Pension longevity risk transfers reach record-breaking £55.8bn in 2020

Longevity risk transfers by UK pension schemes reached a record level of £55.8bn in 2020, rising above the £51.6bn completed the year before, analysis from LCP and Mercer has shown.

Total buy-in and buyout volumes were £31.7bn, the second largest ever recorded in a single year but behind the £43.8bn bumper volumes racked up in 2019, with the record-breaking year instead being driven by longevity swaps reaching £24.1bn.

Legal & General (L&G) had a 24 per cent market share, followed by Rothesay with 22 per cent, Aviva with 19 per cent and Pension Insurance Corporation (PIC) on 19 per cent.

The year’s largest single buy-in or buyout transaction was an unnamed £3.3bn buy-in completed by Rothesay in December, with PIC’s £2bn Old British Steel Pension Scheme buyout coming in second.

Analysts at LCP commented that mid-size transactions surged during the year, with a 67 per cent increase in transactions between £100m and £1bn in size.

Additionally, Mercer pointed out that over half of 2020's deals (77 deals) were below £100m in volume, of which 21 were below £10m.

──────────────────────────────

▶ ACTIVITY LIST
1 – Using the article on pension longevity risk transfers, answer each question below.
(a) What total did longevity risk transfers by UK pension schemes reach in 2020?
(b) Which insurer had the largest market share, and what was that share?
(c) How many of 2020's deals were below £10m?
2 – Turn the paragraph of the article on pension longevity risk transfers that begins "Total buy-in and buyout volumes" into a short bulleted list that keeps its main facts.
3 – Copy the passage of the article on pension longevity risk transfers that runs between "Analysts at LCP" and "were below £10m.", inclusive.

▶ MATERIAL SUPPLIED
──────────────────────────────

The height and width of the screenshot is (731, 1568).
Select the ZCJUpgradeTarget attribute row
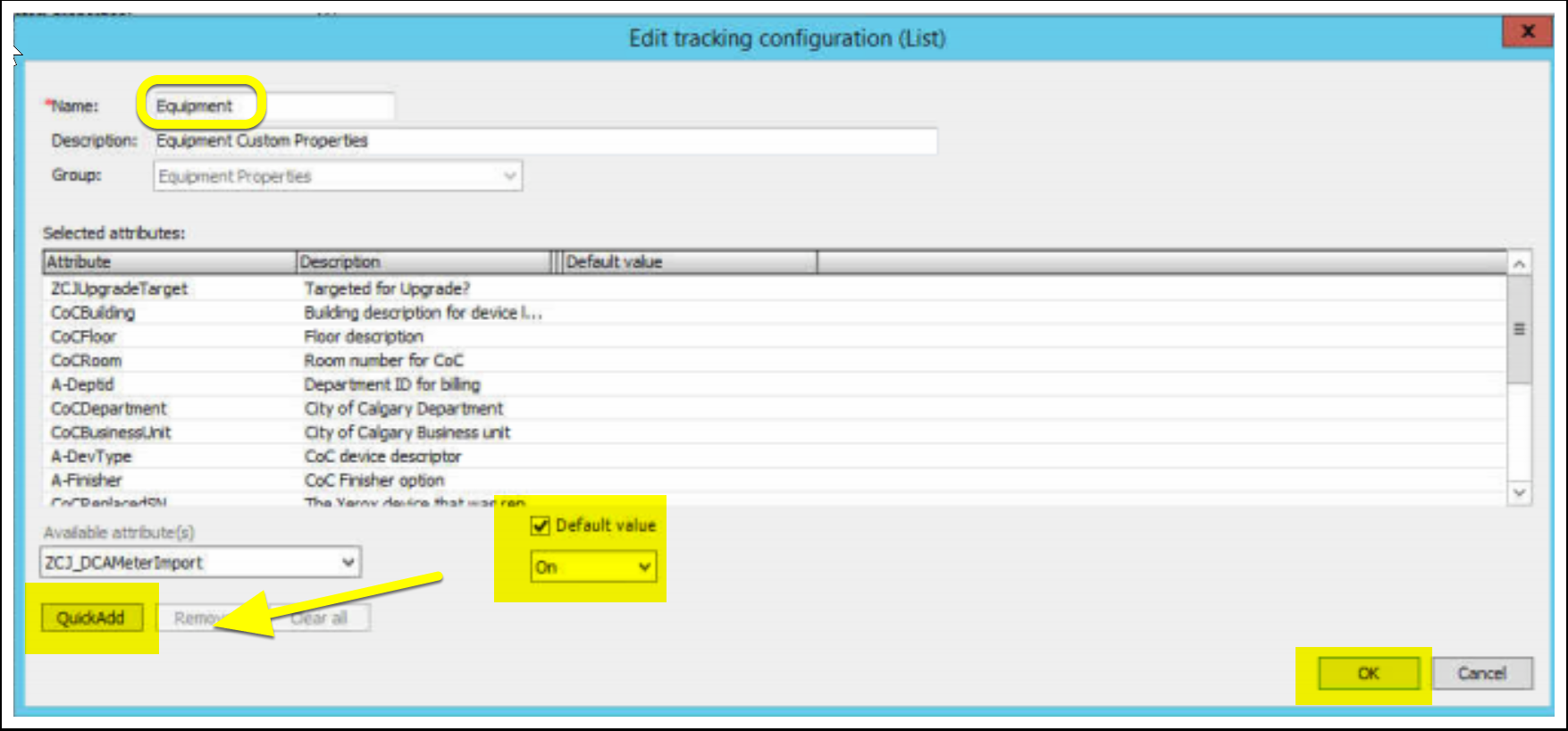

──────────────────────────────

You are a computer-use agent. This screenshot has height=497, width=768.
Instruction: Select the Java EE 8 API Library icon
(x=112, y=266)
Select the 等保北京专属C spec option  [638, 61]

──────────────────────────────

▶ RESULTS IN ORDER
1 –
(a) £55.8bn
(b) Legal & General (L&G), with 24 per cent
(c) 21

2 –
- Buy-in and buyout volumes in 2020: £31.7bn, the second largest ever recorded in a single year
- The record remains the £43.8bn reached in 2019
- The record-breaking year was driven by longevity swaps, which reached £24.1bn

3 –
Analysts at LCP commented that mid-size transactions surged during the year, with a 67 per cent increase in transactions between £100m and £1bn in size.

Additionally, Mercer pointed out that over half of 2020's deals (77 deals) were below £100m in volume, of which 21 were below £10m.